About this task: Below are some records. Return exactly the lines from the one with "Instruction: Open the Ubuntu" to the one with "You are a computer-use agent. Screen", and nothing else.

Exercise data:
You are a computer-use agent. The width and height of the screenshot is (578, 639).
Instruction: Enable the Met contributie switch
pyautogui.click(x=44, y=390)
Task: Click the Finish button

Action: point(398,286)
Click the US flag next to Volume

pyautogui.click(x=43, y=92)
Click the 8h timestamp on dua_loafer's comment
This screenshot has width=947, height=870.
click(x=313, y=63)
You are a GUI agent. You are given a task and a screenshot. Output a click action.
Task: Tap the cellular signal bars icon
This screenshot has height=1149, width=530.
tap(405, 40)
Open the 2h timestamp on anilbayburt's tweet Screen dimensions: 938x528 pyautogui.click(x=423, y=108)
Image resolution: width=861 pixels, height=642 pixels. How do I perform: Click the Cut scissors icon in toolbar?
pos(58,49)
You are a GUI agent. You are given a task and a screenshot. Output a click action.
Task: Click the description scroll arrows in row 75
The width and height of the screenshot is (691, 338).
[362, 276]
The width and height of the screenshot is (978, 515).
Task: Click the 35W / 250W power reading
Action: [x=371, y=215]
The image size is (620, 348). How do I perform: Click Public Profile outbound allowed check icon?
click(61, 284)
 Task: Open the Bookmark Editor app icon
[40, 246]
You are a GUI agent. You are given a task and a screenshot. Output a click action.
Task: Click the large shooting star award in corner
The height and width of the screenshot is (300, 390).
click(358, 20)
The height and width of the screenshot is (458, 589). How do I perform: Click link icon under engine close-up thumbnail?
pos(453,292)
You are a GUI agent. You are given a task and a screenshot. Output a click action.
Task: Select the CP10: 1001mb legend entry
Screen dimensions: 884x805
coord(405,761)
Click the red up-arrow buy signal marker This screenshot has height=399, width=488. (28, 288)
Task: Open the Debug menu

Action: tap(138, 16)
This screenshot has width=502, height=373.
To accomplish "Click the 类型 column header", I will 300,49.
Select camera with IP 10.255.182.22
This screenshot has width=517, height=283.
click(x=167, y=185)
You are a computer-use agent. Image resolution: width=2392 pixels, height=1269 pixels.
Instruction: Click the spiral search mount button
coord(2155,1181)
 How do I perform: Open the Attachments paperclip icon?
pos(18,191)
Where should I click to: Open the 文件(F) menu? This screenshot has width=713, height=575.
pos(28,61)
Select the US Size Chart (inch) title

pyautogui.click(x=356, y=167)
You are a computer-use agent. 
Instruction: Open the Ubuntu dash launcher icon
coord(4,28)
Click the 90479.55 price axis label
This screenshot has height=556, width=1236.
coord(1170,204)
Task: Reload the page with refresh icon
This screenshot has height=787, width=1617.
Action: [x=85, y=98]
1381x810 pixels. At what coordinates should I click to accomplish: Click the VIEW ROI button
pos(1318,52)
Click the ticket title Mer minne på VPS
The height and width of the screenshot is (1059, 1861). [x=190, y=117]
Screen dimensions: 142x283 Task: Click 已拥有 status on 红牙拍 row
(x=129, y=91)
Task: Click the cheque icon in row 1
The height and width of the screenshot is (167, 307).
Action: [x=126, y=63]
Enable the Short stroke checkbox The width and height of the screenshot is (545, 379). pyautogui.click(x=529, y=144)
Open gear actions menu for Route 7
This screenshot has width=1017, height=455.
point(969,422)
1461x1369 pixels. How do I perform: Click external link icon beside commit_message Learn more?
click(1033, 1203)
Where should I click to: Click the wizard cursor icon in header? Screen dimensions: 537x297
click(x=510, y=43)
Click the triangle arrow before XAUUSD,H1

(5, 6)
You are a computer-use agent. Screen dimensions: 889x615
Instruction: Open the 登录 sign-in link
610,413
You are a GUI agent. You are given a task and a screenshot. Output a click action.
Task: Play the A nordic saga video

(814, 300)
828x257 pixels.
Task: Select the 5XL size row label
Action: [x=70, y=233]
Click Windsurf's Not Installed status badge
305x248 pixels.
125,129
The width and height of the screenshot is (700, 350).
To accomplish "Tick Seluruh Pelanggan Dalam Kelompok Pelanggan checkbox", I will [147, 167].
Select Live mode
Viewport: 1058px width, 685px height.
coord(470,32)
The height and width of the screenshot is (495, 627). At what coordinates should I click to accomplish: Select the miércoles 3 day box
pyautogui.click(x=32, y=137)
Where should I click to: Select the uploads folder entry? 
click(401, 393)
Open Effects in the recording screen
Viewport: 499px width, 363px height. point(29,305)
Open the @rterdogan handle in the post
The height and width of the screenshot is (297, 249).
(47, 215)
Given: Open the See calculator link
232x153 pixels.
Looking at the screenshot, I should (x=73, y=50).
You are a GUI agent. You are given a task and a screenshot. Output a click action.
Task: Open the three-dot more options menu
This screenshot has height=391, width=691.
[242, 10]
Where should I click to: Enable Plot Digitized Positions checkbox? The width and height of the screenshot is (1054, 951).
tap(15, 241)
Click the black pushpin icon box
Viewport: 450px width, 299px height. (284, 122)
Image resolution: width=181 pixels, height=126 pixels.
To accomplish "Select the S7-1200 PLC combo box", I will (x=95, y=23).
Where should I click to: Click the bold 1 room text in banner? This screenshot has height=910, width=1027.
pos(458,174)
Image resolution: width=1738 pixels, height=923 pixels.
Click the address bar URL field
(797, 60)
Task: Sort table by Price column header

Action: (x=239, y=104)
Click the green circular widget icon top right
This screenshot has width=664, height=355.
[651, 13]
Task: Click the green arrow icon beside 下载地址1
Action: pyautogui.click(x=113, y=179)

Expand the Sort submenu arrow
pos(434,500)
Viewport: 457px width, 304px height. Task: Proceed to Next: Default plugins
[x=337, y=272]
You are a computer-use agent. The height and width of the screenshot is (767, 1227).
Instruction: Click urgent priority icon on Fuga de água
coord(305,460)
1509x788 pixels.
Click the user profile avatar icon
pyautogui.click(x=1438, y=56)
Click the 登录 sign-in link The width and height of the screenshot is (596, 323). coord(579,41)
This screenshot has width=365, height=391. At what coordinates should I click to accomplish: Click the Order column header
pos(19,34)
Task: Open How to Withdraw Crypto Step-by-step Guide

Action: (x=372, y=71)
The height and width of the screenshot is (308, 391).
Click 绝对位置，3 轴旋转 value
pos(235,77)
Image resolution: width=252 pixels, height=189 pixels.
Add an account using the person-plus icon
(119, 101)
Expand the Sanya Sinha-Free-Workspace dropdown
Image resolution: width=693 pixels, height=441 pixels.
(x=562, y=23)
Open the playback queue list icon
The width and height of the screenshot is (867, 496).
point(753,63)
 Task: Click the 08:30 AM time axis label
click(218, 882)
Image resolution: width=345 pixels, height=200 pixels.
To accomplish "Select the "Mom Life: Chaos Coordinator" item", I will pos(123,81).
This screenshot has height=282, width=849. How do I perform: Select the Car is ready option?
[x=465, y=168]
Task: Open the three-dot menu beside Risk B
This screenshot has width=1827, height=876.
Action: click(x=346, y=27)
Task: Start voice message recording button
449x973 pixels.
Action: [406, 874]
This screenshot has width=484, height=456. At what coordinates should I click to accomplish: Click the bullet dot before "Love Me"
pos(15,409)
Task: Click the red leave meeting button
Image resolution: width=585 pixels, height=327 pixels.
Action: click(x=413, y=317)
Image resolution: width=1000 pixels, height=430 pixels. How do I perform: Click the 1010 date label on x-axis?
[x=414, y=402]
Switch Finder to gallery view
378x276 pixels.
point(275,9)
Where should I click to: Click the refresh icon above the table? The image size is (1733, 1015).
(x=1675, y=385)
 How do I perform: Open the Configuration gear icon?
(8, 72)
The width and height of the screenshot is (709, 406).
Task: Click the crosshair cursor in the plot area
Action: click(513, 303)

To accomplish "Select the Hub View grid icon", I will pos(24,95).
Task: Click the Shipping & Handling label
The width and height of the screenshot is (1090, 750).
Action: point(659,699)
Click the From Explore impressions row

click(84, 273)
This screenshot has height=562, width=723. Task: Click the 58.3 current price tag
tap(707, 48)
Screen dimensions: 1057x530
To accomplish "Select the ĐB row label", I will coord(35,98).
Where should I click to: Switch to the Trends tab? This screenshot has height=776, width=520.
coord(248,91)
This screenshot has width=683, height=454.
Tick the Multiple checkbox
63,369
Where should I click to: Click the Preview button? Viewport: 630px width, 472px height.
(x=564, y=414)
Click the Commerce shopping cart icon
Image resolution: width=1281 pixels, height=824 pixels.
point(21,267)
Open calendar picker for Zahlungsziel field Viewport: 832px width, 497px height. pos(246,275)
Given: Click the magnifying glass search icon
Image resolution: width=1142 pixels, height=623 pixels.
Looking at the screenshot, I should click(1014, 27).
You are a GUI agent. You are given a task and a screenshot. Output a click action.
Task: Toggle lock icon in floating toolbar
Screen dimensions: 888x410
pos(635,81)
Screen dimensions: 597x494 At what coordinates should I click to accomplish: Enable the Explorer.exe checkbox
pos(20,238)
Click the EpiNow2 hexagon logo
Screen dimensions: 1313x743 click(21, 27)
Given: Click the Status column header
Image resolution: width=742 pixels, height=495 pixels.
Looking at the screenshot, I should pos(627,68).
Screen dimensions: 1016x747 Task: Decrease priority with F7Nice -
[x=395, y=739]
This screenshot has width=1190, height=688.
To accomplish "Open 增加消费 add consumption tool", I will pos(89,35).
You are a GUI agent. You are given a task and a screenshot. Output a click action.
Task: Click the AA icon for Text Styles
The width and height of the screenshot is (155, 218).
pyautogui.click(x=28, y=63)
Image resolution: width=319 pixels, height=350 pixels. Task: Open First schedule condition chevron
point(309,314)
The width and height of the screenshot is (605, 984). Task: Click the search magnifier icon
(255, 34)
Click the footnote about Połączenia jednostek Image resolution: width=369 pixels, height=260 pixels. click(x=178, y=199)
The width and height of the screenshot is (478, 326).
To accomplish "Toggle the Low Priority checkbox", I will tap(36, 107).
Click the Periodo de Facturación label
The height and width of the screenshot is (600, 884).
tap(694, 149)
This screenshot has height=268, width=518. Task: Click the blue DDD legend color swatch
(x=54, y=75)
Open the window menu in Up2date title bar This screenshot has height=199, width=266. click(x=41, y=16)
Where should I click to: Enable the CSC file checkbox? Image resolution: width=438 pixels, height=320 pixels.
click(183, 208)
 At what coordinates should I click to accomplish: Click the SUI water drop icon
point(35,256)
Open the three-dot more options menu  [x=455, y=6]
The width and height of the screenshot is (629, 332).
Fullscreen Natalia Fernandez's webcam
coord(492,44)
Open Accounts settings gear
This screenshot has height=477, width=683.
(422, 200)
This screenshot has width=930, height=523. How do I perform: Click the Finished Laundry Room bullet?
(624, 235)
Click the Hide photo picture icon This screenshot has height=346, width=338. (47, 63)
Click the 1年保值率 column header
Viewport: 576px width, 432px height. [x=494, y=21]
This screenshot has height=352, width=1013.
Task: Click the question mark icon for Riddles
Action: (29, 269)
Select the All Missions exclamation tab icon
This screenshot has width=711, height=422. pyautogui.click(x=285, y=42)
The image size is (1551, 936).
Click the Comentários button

Task answer:
Instruction: Open the Ubuntu dash launcher icon
coord(4,28)
Click the 90479.55 price axis label
This screenshot has height=556, width=1236.
coord(1170,204)
Task: Reload the page with refresh icon
This screenshot has height=787, width=1617.
Action: [x=85, y=98]
1381x810 pixels. At what coordinates should I click to accomplish: Click the VIEW ROI button
pos(1318,52)
Click the ticket title Mer minne på VPS
The height and width of the screenshot is (1059, 1861). [x=190, y=117]
Screen dimensions: 142x283 Task: Click 已拥有 status on 红牙拍 row
(x=129, y=91)
Task: Click the cheque icon in row 1
The height and width of the screenshot is (167, 307).
Action: [x=126, y=63]
Enable the Short stroke checkbox The width and height of the screenshot is (545, 379). pyautogui.click(x=529, y=144)
Open gear actions menu for Route 7
This screenshot has width=1017, height=455.
point(969,422)
1461x1369 pixels. How do I perform: Click external link icon beside commit_message Learn more?
click(1033, 1203)
Where should I click to: Click the wizard cursor icon in header? Screen dimensions: 537x297
click(x=510, y=43)
Click the triangle arrow before XAUUSD,H1

(5, 6)
You are a computer-use agent. Screen dimensions: 889x615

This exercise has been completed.